Do you know the role that nutrition plays in management of arthritis pain and symptoms? This is something the research has looked at for nearly 80 years. Despite information out there pointing to the link between diet and arthritis, there has not really been a specific correlation that is agreed upon within the medical and research communities regarding nutrition in management of arthritis. However, as an arthritis sufferer, you know better.

What we know for sure is that consuming a diet that allows you to maintain your weight is important. Each pound of weight we gain adds more stress on the joints so weight management is important to our pain management. Further, a healthy diet means balance and we know that whatever goes in must come out. You cannot expect to put bad quality foods in your body and expect to get high quality back.

To ease arthritis symptoms, avoid foods that form acid in the body. Foods such as bread, coffee, corn, honey, oatmeal, peanuts, rice, soy, pasta and wheat are all culprits. If you dealing with a flare-up, it is a good idea to stay away from saturated fats.

Foods that are high anti-oxidants are brightly colored fruits and vegetables that will offer you substantial protection against arthritis. If you eat more yellow and orange fruits and veggies, you consume carotenoids which lower the changes of developing inflammatory arthritis. Some dietitians suggest avoiding nightshade foods if you struggle with arthritis symptoms. Some nightshade foods are peppers (red, green & yellow), potatoes, tomatoes, and eggplants.
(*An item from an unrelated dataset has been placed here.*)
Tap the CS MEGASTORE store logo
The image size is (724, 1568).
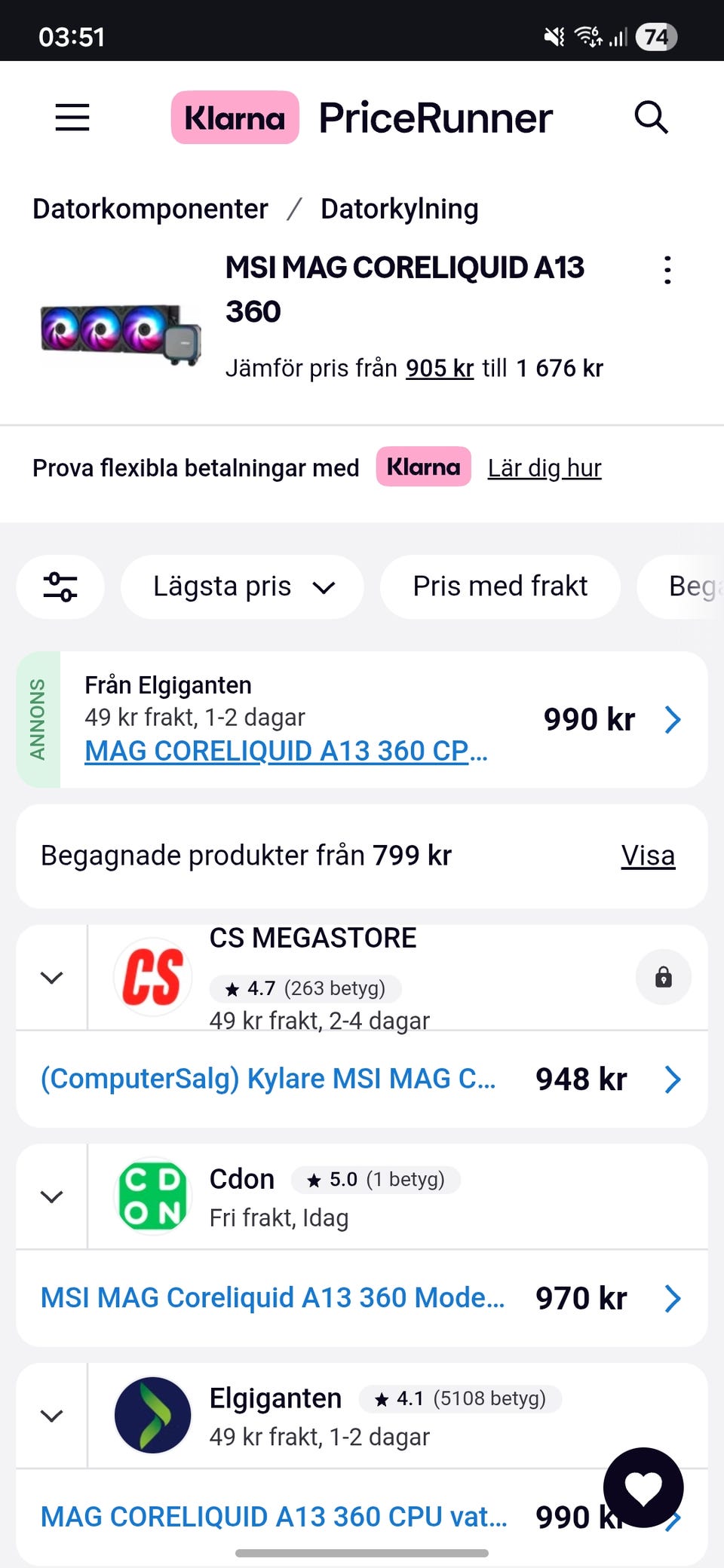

Some really good foods to add to your arthritis diet are alkaline forming ones such as most berries, bananas, fresh beans, beets, dates, figs, raisins, almonds, prunes, asparagus, avocado, cabbage, broccoli, celery, cherries, chestnuts, coconut milk, fresh sweet corn and cucumbers. If you focus on veggies rather than proteins, you will ease many other symptoms and help reduce weight.

It is also important to stay hydrated. Drink half your weight in ounces. For example, if you weigh 150 pounds, drink 75 ounces of water. If you must drink alcohol, coffee or soda, drink an extra 16oz for every drink you consume in addition to the water you would normally drink.
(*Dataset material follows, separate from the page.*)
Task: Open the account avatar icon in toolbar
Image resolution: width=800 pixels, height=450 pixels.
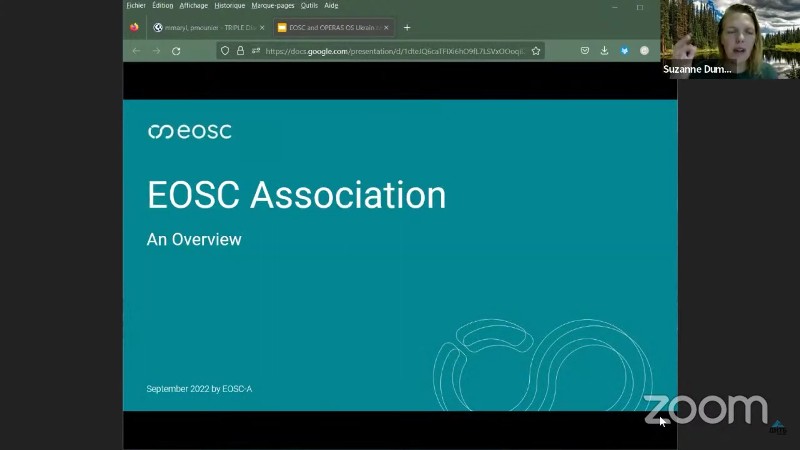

There are other foods out there that help and some that hurt. Pineapple has bromelain in it which is an enzyme that reduces inflammation and lessens pain joints. Tart cherry juice can help to relieve arthritis and gout pain by reducing inflammation in the joints. You can also combine lemon juice with baking soda to help relieve arthritis pain. The mixture produces a pH of 7 which is almost perfectly balance. When you drink it, you affect your body’s pH producing alkaline-forming state. Waste materials like uric acid are therefore unable to form into crystals that cause gout.

Arthritis sufferers should avoid MSG, wheat and wheat gluten. MSG is used in many foods to add flavor and act as a preservative. Consuming it causes joint pain, stiffness, aching, swelling and redness. If you eliminate MSG from you diet, you can cut down on the frequency of arthritis flares so read your labels carefully. All forms of wheat and wheat gluten may contribute to joint pain, especially those made with highly processed white flour. Eliminating wheat and gluten from your diet can help with reducing arthritis pain and symptoms.